▶ [Set problem 1]: Copy out the entries from the line containing "Tap the Gestern section header label" through the end of the entries, with no changes, and omit the pictures.

[vdr] mdadm software raid5 arrays?

Simon Baxter linuxtv at nzbaxters.com
Tue Nov 10 09:46:52 CET 2009


What about a simple raid 1 mirror set?

----- Original Message ----- 
From: "H. Langos" <henrik-vdr at prak.org>
To: "VDR Mailing List" <vdr at linuxtv.org>
Sent: Tuesday, November 10, 2009 6:49 AM
Subject: Re: [vdr] mdadm software raid5 arrays?


> Hi Simon,
>
> On Sat, Nov 07, 2009 at 07:38:03AM +1300, Simon Baxter wrote:
>> Hi
>>
>> I've been running logical volume management (LVMs) on my production VDR
>> box for years, but recently had a drive failure.  To be honest, in the
>> ~20 years I've had PCs in the house, this is the first time a drive
>> failed!
>>
>> Anyway, I've bought 3x 1.5 TB SATA disks which I'd like to put into a
>> software (mdadm) raid 5 array.
>>
> ...
>>
>> I regularly record 3 and sometimes 4 channels simultaneously, while
>> watching a recording.  Under regular LVM, this sometimes seemed to cause
>> some "slow downs".
>
> I know I risk a flame war here but I feel obliged to say it:
> Avoid raid5 if you can avoid it! It is fun to play with but
> if you care for your data buy a fourth drive and do raid1+0
> (mirroring and striping) instead.
>
> Raid 5 is very fast on linear read operations because basically
> the load will be spread onto all the available drives.
> But if you are going to run vdr on that drive array, you are going
> to do a lot of write operations, and raid5 is bad if you do a lot
> of writes for a very simple reason.
>
> Take a raid5 array with X devices. If you want to write just one
> block, you need to read 2 blocks (the old data that you are
> going to overwrite and the old parity) and you need to write 2
> blocks (one with the actual data and one with the new parity).
>
> In the best of case, the disk block that you are going to
> overwrite is already in ram, but the parity block almost never
> will be. Only if you keep writing the same block over and over,
> you'll have data and parity blocks cached.

▶ [Set problem 2]: In the mailing list thread about mdadm software raid5 arrays, what size is each of the SATA disks that Simon Baxter bought?

▶ [Entries provided]:
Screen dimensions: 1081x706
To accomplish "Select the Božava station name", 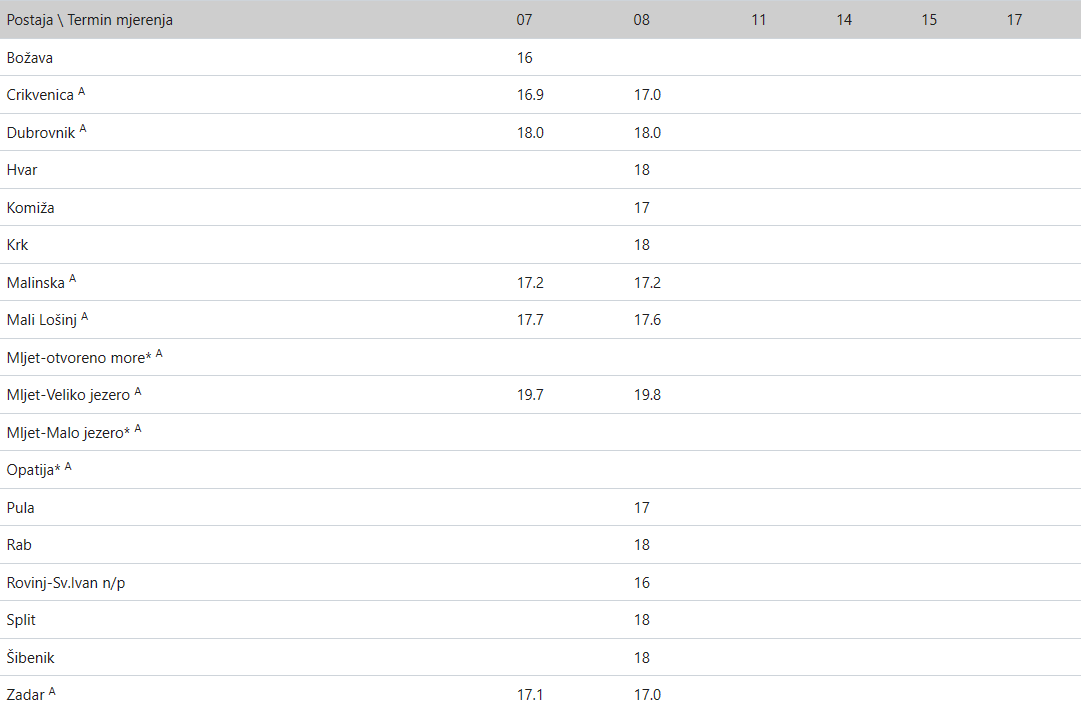I will (x=29, y=58).
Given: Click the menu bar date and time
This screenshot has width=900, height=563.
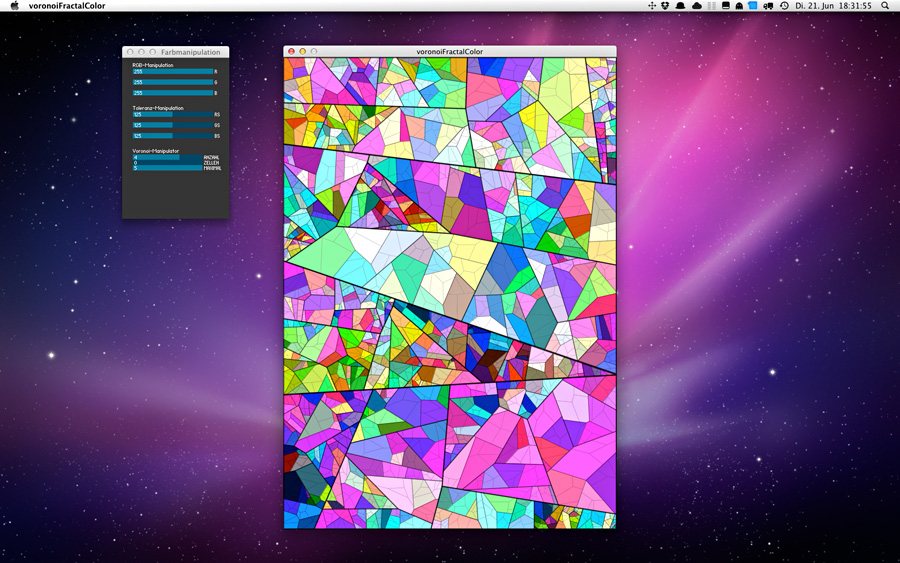Looking at the screenshot, I should 833,6.
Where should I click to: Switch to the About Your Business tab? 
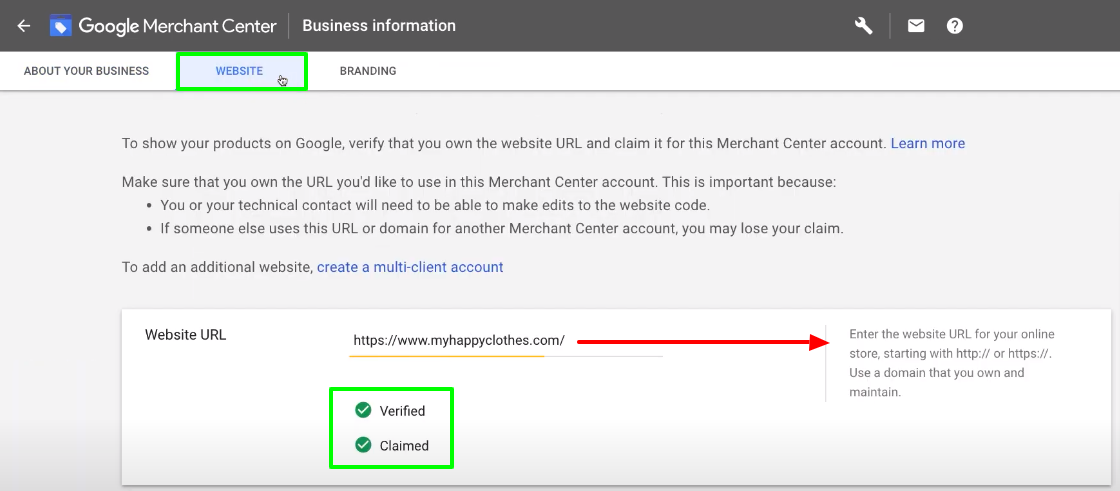point(86,71)
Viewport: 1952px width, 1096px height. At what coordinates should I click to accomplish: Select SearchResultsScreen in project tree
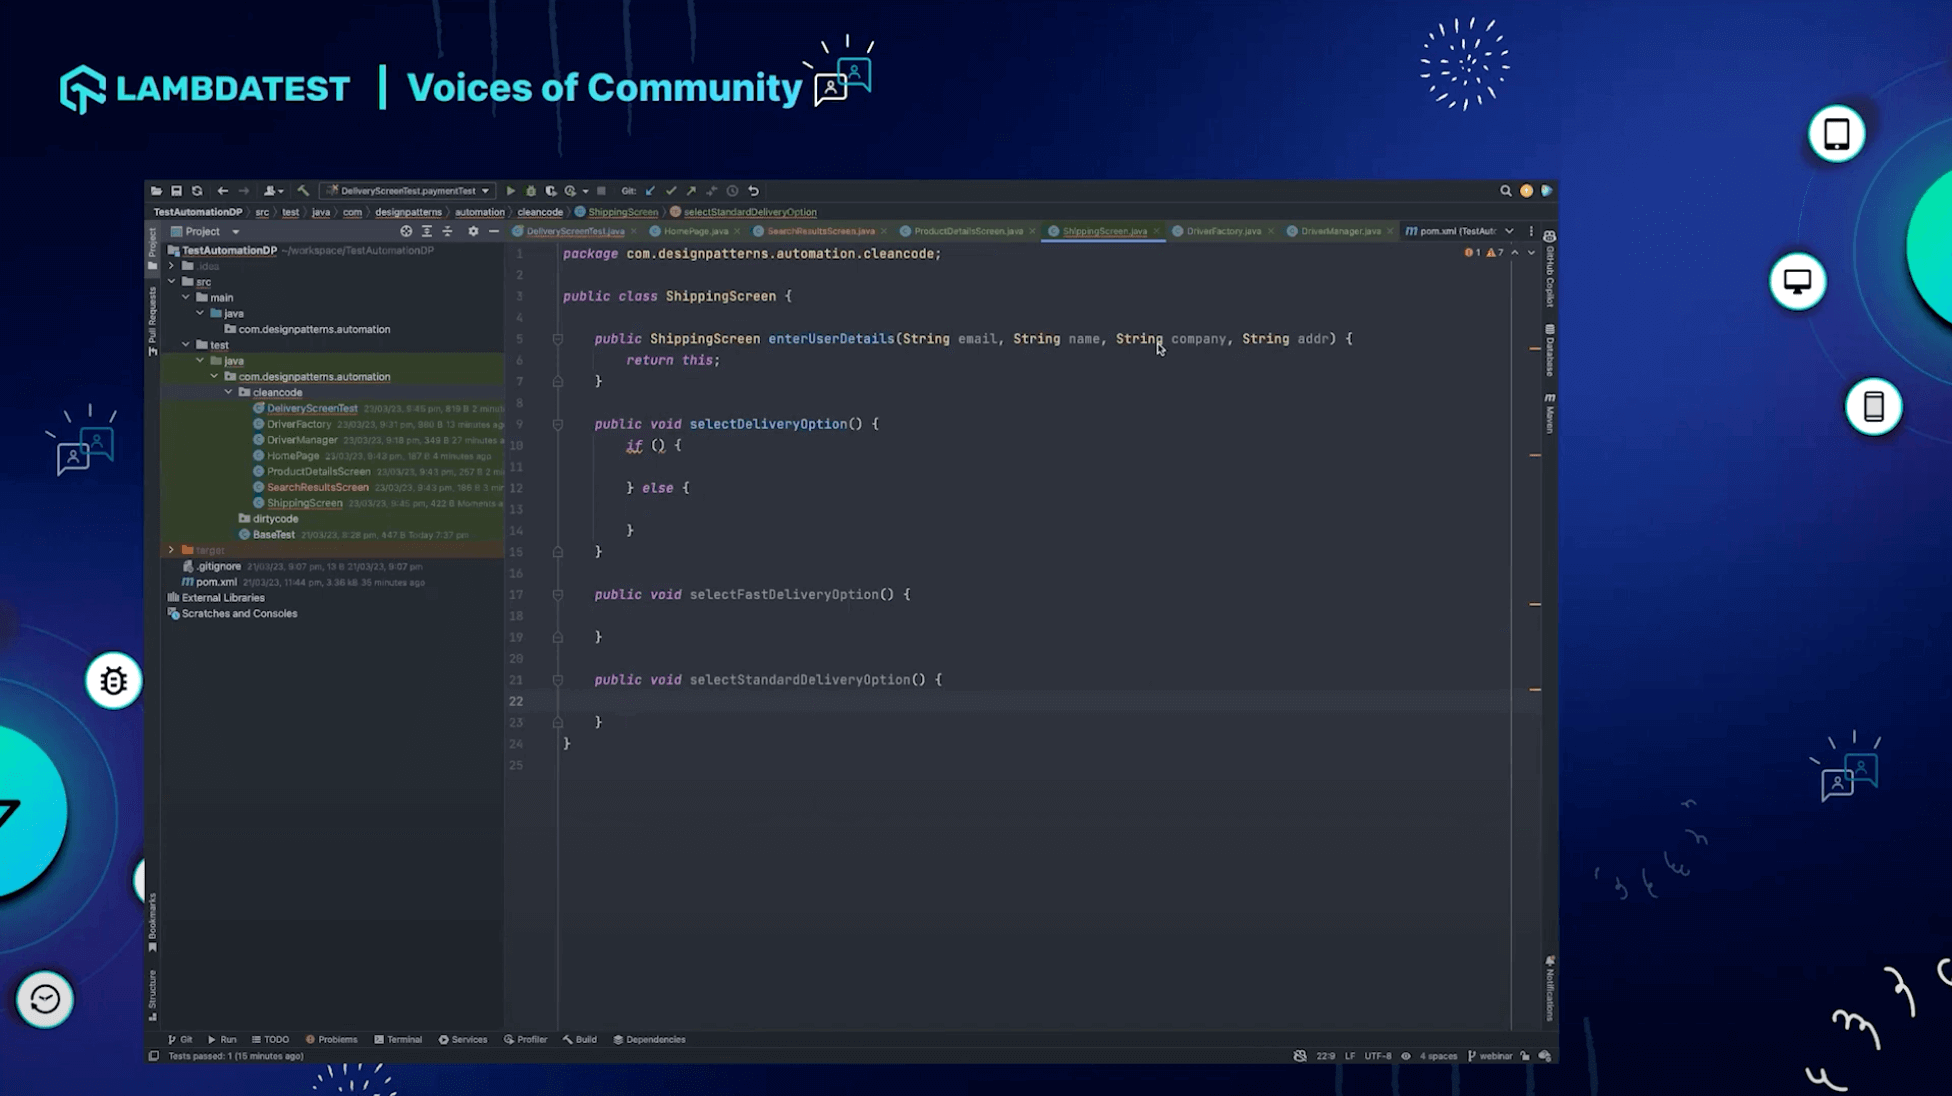point(317,487)
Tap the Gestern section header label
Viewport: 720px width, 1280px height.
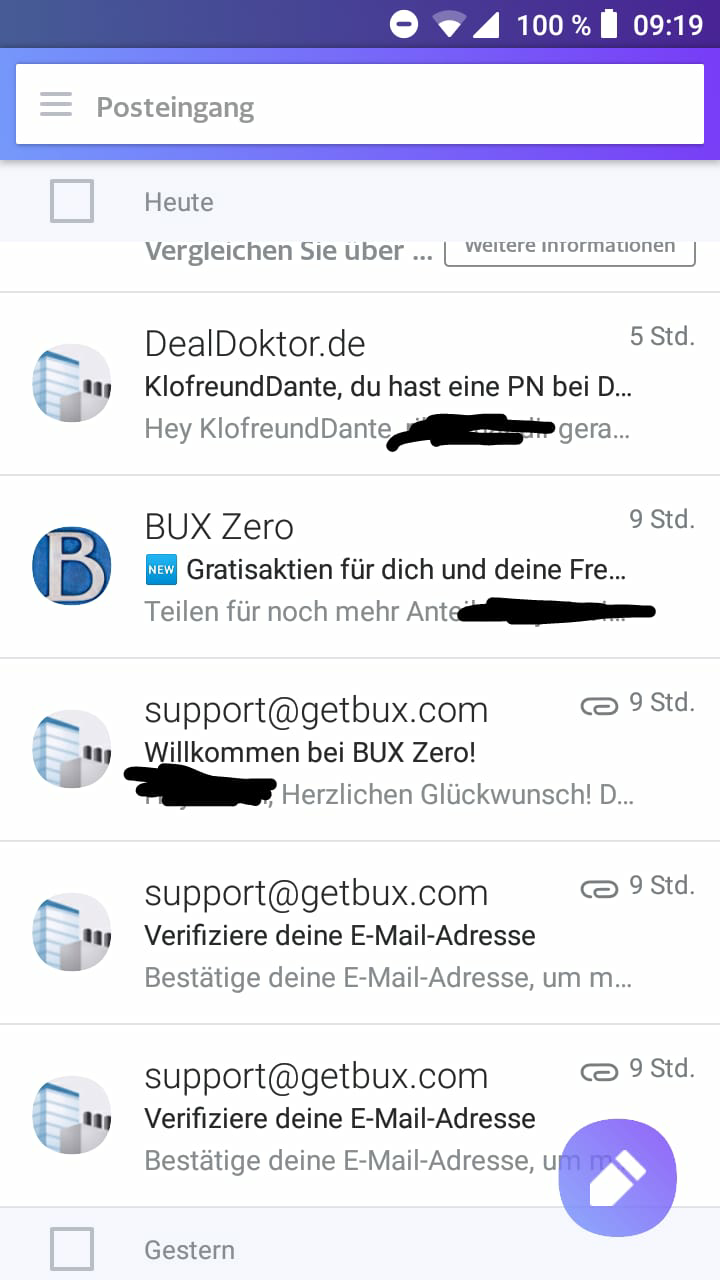point(190,1250)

▶ [Exercise solution 1]:
Tap the Gestern section header label
Viewport: 720px width, 1280px height.
point(190,1250)

▶ [Exercise solution 2]: 1.5 TB